## EXTRAIT DU TEXTE
- - -

—Par Denis Colombi le 10 juin 2013—
Ce sera un billet énervé. Très énervé. Fatigué aussi. Fatigué d’entendre des ignares et des incompétents baver de haine sur quelque chose qu’ils ne connaissent pas. Enervé de voir qu’on les laisse faire et que, pire encore, on leur donne raison. Enervé d’apprendre que je fais le mal. Enervé de voir que l’on laisse des mouvements religieux dicter la forme du débat public, surtout en matière d’éducation. Enervé de voir que la laïcité, c’est bon pour les autres, et qu’on peut envoyer paître la science et la connaissance par lâcheté politique et ignorance. Car depuis des années, j’enseigne ce contre quoi aussi bien la Manif de la haine que Vincent Peillon luttent désormais, dans une alliance que l’on voudrait improbable mais qui n’est que celle de la peur. J’enseigne le genre. Et je continuerais à le faire.
Pourquoi j’enseigne le genre
J’enseigne le genre parce que c’est ce que mon programme de Sciences économiques et sociales me demande de faire, n’en déplaise à Vincent Peillon qui double son ignorance crasse des sciences sociales – déjà étonnante pour un philosophe de profession… – d’une méconnaissance absolue de ce qui se passe dans l’administration dont il est le ministre. Voici ce que dit le programme de première de Sciences économiques et sociales :
On étudiera les processus par lesquels l’enfant construit sa personnalité par l’intériorisation/ incorporation de manières de penser et d’agir socialement situées. On s’interrogera sur les effets possiblement contradictoires de l’action des différentes instances de socialisation (famille, école, groupe des pairs, média). On mettra aussi en évidence les variations des processus de socialisation en fonction des milieux sociaux et du genre, en insistant plus particulièrement sur la construction sociale des rôles associés au sexe.
De quelque façon qu’on le prenne, « la construction sociale des rôles associés au sexe », c’est le genre. Toute l’idée est là, même si la notion n’est pas mobilisée, sans doute pour éviter aux imbéciles de venir s’exciter à nouveau sur l’enseignement de SES. C’est après tout aussi pour cette raison que le chapitre sur la déviance ne comporte pas la notion de « carrière délinquante » qui reste pourtant incontournable.

- - -

## SECTION DE DONNÉES
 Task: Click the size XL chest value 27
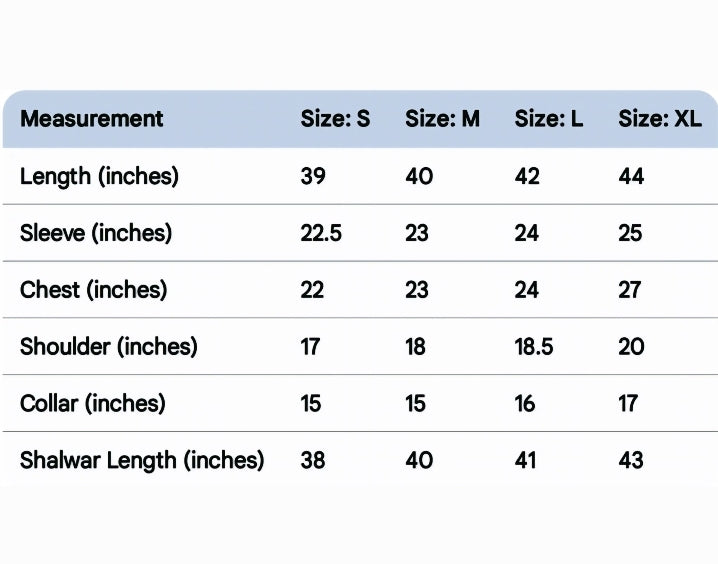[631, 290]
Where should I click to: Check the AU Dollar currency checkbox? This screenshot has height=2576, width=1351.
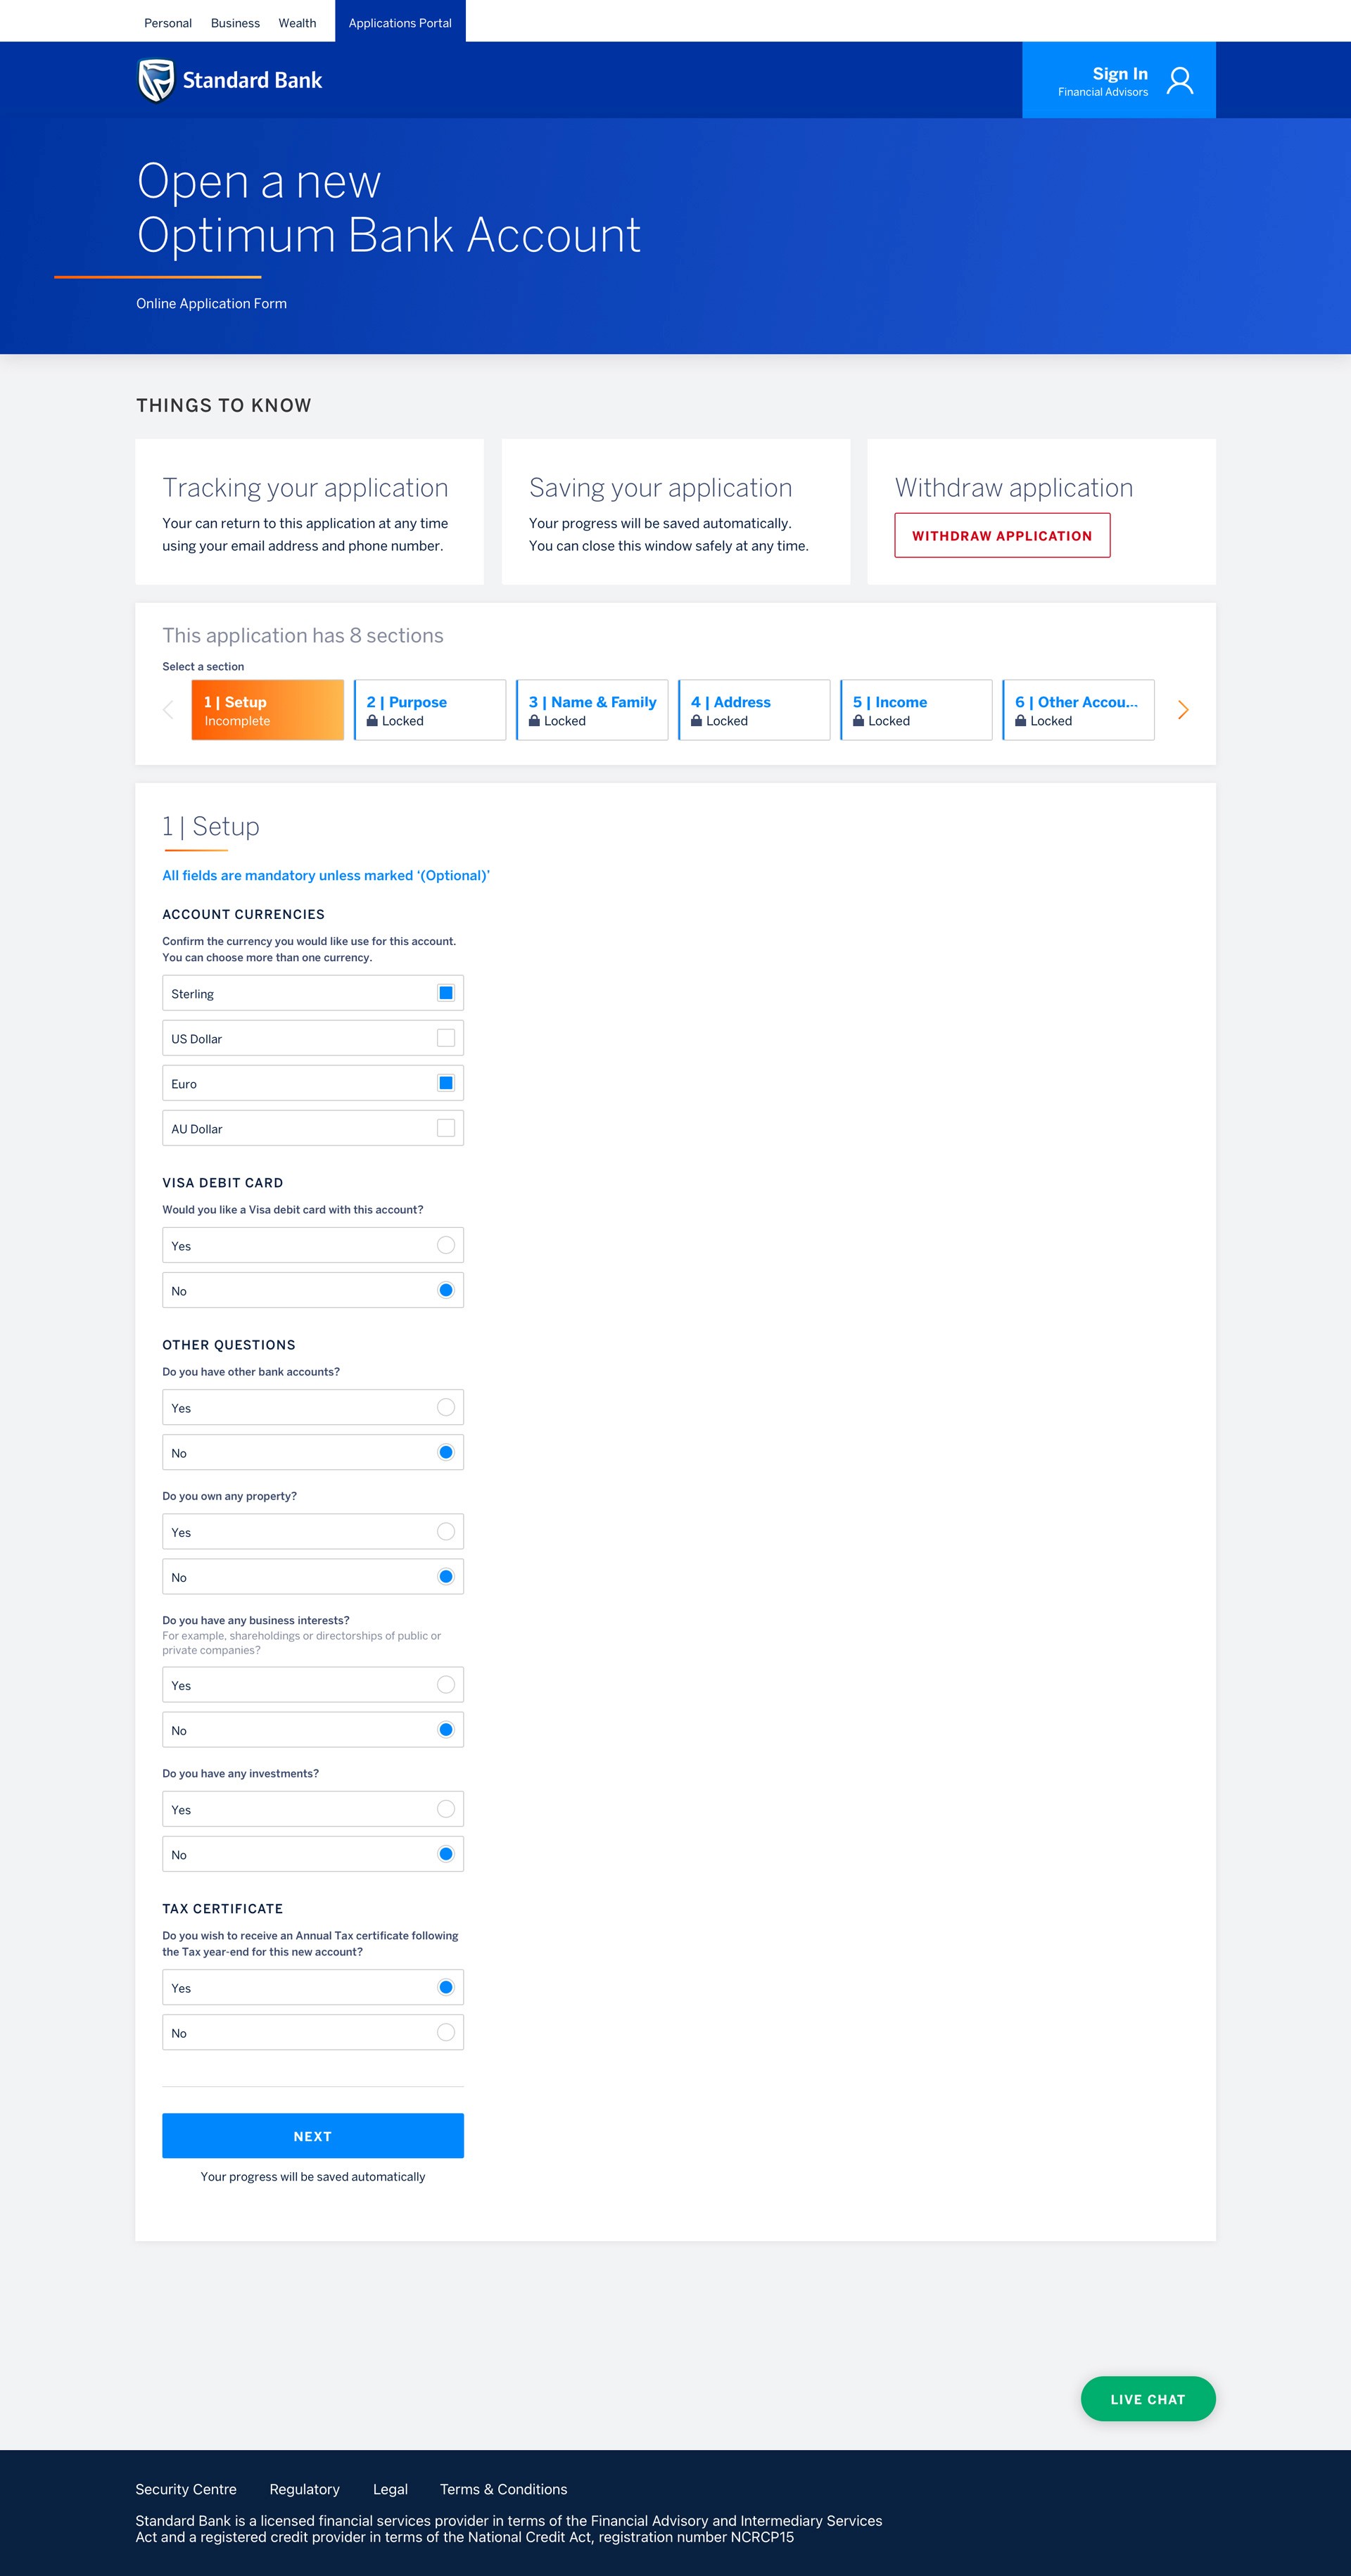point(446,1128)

- - -

## CONSIGNE
Recopiez fidèlement le billet sur l'enseignement du genre, depuis « De quelque façon » jusqu'à « reste pourtant incontournable. » inclus.

## RÉPONSE COMPLÈTE
De quelque façon qu’on le prenne, « la construction sociale des rôles associés au sexe », c’est le genre. Toute l’idée est là, même si la notion n’est pas mobilisée, sans doute pour éviter aux imbéciles de venir s’exciter à nouveau sur l’enseignement de SES. C’est après tout aussi pour cette raison que le chapitre sur la déviance ne comporte pas la notion de « carrière délinquante » qui reste pourtant incontournable.